▸ REQUIREMENT
Swap "Identify the location of" for "Point to" in every one of the lines below and write them all out again, leaving everything else untouched.

Text and element pointing lines

>> Start

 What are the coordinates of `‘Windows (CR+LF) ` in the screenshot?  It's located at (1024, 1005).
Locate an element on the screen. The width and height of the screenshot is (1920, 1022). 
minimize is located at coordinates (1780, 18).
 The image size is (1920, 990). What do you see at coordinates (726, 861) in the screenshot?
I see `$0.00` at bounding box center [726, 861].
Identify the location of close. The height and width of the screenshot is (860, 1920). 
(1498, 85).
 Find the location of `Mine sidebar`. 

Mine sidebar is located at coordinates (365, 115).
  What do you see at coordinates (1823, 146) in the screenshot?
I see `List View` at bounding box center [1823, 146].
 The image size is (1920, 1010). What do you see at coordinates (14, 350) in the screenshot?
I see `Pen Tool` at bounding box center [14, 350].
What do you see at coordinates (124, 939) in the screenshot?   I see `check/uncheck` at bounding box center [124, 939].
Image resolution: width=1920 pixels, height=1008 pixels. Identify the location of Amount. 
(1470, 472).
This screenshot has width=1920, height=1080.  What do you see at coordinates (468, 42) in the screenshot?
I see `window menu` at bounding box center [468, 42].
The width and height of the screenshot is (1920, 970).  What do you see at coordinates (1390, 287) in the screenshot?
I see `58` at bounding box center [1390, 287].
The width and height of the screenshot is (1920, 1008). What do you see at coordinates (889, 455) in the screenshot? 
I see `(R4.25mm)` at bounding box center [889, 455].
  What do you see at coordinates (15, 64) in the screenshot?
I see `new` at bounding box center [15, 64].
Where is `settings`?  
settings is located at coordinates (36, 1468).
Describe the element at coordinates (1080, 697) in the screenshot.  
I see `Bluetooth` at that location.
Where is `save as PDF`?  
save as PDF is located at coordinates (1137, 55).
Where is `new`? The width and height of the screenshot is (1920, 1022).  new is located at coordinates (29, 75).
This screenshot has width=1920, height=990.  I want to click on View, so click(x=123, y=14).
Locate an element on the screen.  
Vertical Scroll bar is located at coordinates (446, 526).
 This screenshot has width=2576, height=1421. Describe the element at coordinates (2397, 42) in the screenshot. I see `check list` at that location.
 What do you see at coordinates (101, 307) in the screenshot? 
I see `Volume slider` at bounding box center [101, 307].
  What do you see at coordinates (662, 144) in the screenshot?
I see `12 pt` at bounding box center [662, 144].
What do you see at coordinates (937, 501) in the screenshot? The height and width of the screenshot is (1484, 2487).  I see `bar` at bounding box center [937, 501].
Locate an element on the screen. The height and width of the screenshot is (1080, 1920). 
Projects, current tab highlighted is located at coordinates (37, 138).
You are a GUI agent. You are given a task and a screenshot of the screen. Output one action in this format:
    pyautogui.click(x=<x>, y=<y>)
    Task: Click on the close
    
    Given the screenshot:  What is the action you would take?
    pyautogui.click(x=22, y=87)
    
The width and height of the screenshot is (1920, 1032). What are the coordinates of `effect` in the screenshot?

>> End

▸ ANSWER FOR THIS EXERCISE
 What are the coordinates of `‘Windows (CR+LF) ` in the screenshot?  It's located at (1024, 1005).
Locate an element on the screen. The width and height of the screenshot is (1920, 1022). 
minimize is located at coordinates (1780, 18).
 The image size is (1920, 990). What do you see at coordinates (726, 861) in the screenshot?
I see `$0.00` at bounding box center [726, 861].
Point to close. The height and width of the screenshot is (860, 1920). 
(1498, 85).
 Find the location of `Mine sidebar`. 

Mine sidebar is located at coordinates (365, 115).
  What do you see at coordinates (1823, 146) in the screenshot?
I see `List View` at bounding box center [1823, 146].
 The image size is (1920, 1010). What do you see at coordinates (14, 350) in the screenshot?
I see `Pen Tool` at bounding box center [14, 350].
What do you see at coordinates (124, 939) in the screenshot?   I see `check/uncheck` at bounding box center [124, 939].
Image resolution: width=1920 pixels, height=1008 pixels. Point to Amount. 
(1470, 472).
This screenshot has width=1920, height=1080.  What do you see at coordinates (468, 42) in the screenshot?
I see `window menu` at bounding box center [468, 42].
The width and height of the screenshot is (1920, 970).  What do you see at coordinates (1390, 287) in the screenshot?
I see `58` at bounding box center [1390, 287].
The width and height of the screenshot is (1920, 1008). What do you see at coordinates (889, 455) in the screenshot? 
I see `(R4.25mm)` at bounding box center [889, 455].
  What do you see at coordinates (15, 64) in the screenshot?
I see `new` at bounding box center [15, 64].
Where is `settings`?  
settings is located at coordinates (36, 1468).
Describe the element at coordinates (1080, 697) in the screenshot.  
I see `Bluetooth` at that location.
Where is `save as PDF`?  
save as PDF is located at coordinates (1137, 55).
Where is `new`? The width and height of the screenshot is (1920, 1022).  new is located at coordinates (29, 75).
This screenshot has width=1920, height=990.  I want to click on View, so click(x=123, y=14).
Locate an element on the screen.  
Vertical Scroll bar is located at coordinates (446, 526).
 This screenshot has width=2576, height=1421. Describe the element at coordinates (2397, 42) in the screenshot. I see `check list` at that location.
 What do you see at coordinates (101, 307) in the screenshot? 
I see `Volume slider` at bounding box center [101, 307].
  What do you see at coordinates (662, 144) in the screenshot?
I see `12 pt` at bounding box center [662, 144].
What do you see at coordinates (937, 501) in the screenshot? The height and width of the screenshot is (1484, 2487).  I see `bar` at bounding box center [937, 501].
Locate an element on the screen. The height and width of the screenshot is (1080, 1920). 
Projects, current tab highlighted is located at coordinates (37, 138).
You are a GUI agent. You are given a task and a screenshot of the screen. Output one action in this format:
    pyautogui.click(x=<x>, y=<y>)
    Task: Click on the close
    
    Given the screenshot:  What is the action you would take?
    pyautogui.click(x=22, y=87)
    
The width and height of the screenshot is (1920, 1032). What are the coordinates of `effect` in the screenshot?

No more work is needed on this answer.